Data:
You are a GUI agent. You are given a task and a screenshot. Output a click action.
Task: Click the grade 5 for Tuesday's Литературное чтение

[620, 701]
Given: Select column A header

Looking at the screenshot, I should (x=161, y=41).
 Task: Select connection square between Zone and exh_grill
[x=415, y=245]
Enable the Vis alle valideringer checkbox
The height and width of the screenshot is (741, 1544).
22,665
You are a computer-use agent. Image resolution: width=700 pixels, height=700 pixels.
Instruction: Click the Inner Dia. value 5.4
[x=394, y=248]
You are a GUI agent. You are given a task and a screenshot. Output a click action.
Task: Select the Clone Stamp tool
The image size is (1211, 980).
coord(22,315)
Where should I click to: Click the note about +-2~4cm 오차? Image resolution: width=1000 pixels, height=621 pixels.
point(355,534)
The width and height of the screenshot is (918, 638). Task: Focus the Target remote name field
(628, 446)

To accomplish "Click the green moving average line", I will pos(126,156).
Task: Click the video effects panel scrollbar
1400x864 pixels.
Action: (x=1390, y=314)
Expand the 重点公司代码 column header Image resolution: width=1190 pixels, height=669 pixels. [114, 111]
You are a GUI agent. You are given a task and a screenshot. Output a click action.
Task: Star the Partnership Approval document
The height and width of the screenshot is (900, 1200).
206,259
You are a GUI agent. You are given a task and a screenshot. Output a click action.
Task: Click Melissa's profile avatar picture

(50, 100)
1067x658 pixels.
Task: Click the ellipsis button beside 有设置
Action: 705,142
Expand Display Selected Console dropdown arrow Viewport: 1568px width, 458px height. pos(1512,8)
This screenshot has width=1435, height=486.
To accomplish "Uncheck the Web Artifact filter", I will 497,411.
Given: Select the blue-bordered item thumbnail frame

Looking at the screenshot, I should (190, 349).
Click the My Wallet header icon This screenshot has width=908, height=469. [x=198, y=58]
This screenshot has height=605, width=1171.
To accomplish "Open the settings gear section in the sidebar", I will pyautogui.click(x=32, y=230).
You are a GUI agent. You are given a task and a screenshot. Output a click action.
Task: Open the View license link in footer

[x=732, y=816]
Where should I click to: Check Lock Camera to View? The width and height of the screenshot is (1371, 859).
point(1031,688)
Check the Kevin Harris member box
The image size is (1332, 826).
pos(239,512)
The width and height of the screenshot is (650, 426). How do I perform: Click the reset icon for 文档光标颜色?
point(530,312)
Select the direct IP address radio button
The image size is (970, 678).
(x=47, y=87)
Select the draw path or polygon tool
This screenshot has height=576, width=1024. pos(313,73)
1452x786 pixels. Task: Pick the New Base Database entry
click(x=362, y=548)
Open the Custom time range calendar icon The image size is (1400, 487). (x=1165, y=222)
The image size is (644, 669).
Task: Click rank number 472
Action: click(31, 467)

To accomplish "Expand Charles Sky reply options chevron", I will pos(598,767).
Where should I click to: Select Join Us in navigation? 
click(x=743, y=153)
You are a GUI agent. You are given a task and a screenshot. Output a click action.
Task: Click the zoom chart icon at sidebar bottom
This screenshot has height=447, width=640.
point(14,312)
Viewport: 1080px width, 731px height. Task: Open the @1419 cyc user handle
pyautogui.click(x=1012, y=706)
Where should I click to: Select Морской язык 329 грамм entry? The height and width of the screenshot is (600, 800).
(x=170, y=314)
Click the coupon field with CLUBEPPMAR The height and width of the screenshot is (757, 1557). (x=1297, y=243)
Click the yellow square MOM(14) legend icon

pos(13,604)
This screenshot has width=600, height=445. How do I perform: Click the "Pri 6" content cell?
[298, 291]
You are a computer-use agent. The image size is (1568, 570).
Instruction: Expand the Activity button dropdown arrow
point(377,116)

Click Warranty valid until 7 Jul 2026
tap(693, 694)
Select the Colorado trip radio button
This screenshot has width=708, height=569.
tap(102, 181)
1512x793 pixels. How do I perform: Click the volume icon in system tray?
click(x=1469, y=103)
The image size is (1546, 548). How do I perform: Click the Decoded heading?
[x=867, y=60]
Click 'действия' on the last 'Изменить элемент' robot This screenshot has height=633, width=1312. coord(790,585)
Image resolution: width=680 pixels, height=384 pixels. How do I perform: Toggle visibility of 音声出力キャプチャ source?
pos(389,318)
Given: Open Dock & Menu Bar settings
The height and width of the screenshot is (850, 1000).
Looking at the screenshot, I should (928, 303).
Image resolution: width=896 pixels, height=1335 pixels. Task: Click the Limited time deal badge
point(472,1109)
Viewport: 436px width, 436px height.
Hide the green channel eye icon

Work to be completed: Pull every line with the string "radio" from the data above.

Your response:
Select the direct IP address radio button
Select the Colorado trip radio button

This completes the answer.